In ambito sanitario, i chatbot, chiamati anche healthbot, già oggi sopperiscono a diverse necessità. Principalmente servono ad assolvere una serie di funzioni molto schematiche e ripetitive come la prenotazione degli appuntamenti (servizio molto prezioso per un poliambulatorio), il controllo dell’identità dei pazienti, la verifica di eventuali coperture assicurative, ma anche il recupero di informazioni sulla storia clinica del paziente, su allergie o terapie passate. Tutte informazioni preziose sia per il medico che per il paziente che possono, risparmiando del tempo, dedicarsi di più alla valutazione dello stato di salute attuale, per esempio.
Un’altra potenziale funzione degli healthbot è quella di supportare e accompagnare il paziente, rispondendo ad alcuni dubbi quotidiani, quando il medico per qualche ragione non può essere presente. È necessario, naturalmente, programmare accuratamente il bot, così il paziente potrebbe consultarlo in caso di dubbi su alcuni sintomi e l’AI potrebbe rispondere tranquillizzando la persona, ma anche suggerendo di recarsi subito da uno specialista. Un altro potenziale impiego molto utile è quello sulle terapie farmacologiche: il bot, in assenza di un medico, può ricordare al malato o anche ad un suo familiare di prendere la determinata medicina, ricapitolando dosaggi e orari per una cura più efficace.

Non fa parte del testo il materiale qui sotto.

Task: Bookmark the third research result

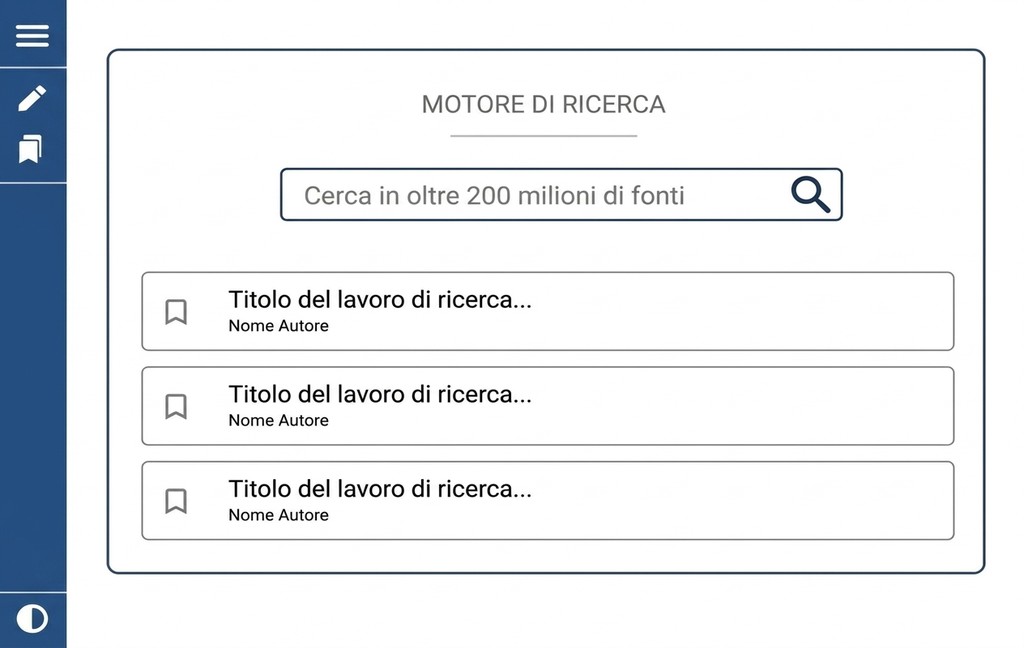Action: pyautogui.click(x=176, y=501)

Certamente è fondamentale non fare confusione e non considerare il bot come un sostituto del medico. È piuttosto uno strumento in più che, se ben sviluppato, può supportare lo specialista nelle sue funzioni perché, è sempre bene ricordarlo, il medico è insostituibile. Se è vero che il chatbot può aiutare, per esempio, a legare i sintomi ad una possibile diagnosi, questa può essere effettuata soltanto da un professionista che saprà cosa fare ed eventualmente cosa prescrivere.
Guardando ai chatbot già attivi è facile comprendere che la principale funzione che realizzano, attualmente, è quella di incoraggiare gli utenti a seguire uno stile di vita sano. Suggerimenti sull’alimentazione, sull’attività motoria, sulle abitudini salutari sono i servizi più rodati fra tutti quelli sperimentati fino ad ora.

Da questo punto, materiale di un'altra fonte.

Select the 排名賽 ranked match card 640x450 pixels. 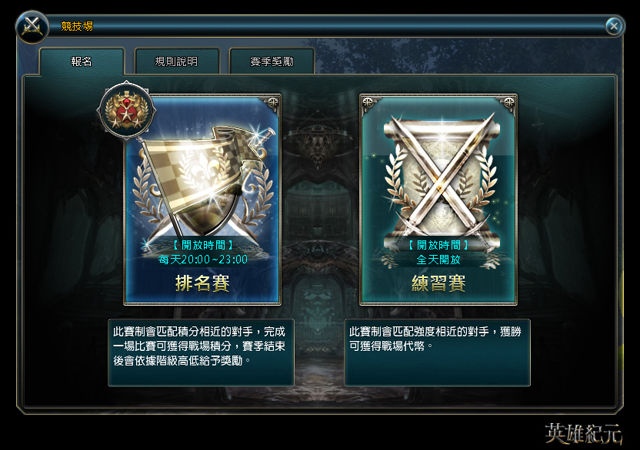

Il primo lanciato negli Stati Uniti è stato Eliza, creato per simulare il dialogo con uno psicologo rogersiano: in questo caso il “terapeuta” non faceva altro che rispondere e porre domande al paziente sulla base di quanto detto in precedenza durante delle reali sedute. Ci sono, poi, HealthTap per formulare questionari in forma anonima che vengono sottoposti a dei medici che possono ricontattare l’utente/paziente entro 24 ore, oppure Your.MD che ipotizza una diagnosi sulla base dei sintomi descritti. C’è poi Florence, una vera e propria infermiera personale digitale che ci ricorda che medicine dobbiamo prendere, a che ora, in che quantità e per quanto tempo.
In Italia, verrà lanciato quest’anno MSD Salute Bot, un chatbot pensato per i medici e che dovrebbe servire a dare informazioni su prodotti, medicinali, patologie agli specialisti. Di fatto, si dovrebbe trattare di un modo alternativo ed innovativo per mantenersi in costante aggiornamento.

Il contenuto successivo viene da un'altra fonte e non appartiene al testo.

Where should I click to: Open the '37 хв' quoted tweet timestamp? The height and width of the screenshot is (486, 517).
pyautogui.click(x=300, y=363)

Il Centro Medico Santagostino, invece, ha recentemente attivato Jane, il primo chatbot destinato interamente a rispondere a domande sul consumo della cannabis. Sono più di 1.500 le questioni a cui Jane può dare risposta e possono essere poste da chiunque, in maniera assolutamente anonima. Testato insieme ai ragazzi delle Scuole Manzoni di Bologna, questo bot ha il chiaro scopo di fornire informazioni scientificamente fondate, senza moralismi, ai ragazzi.
Un’opportunità in più, dunque, per aumentare la sensibilità e l’informazione attendibile e scientificamente fondata su argomenti che sono molto delicati. Gli healthbot possono trasformarsi in veri e propri assistenti per i medici che potranno dedicarsi con ancor più nozioni a disposizione ad una diagnosi corretta e ad una terapia efficace.
Hai mai avuto esperienza con un chatbot?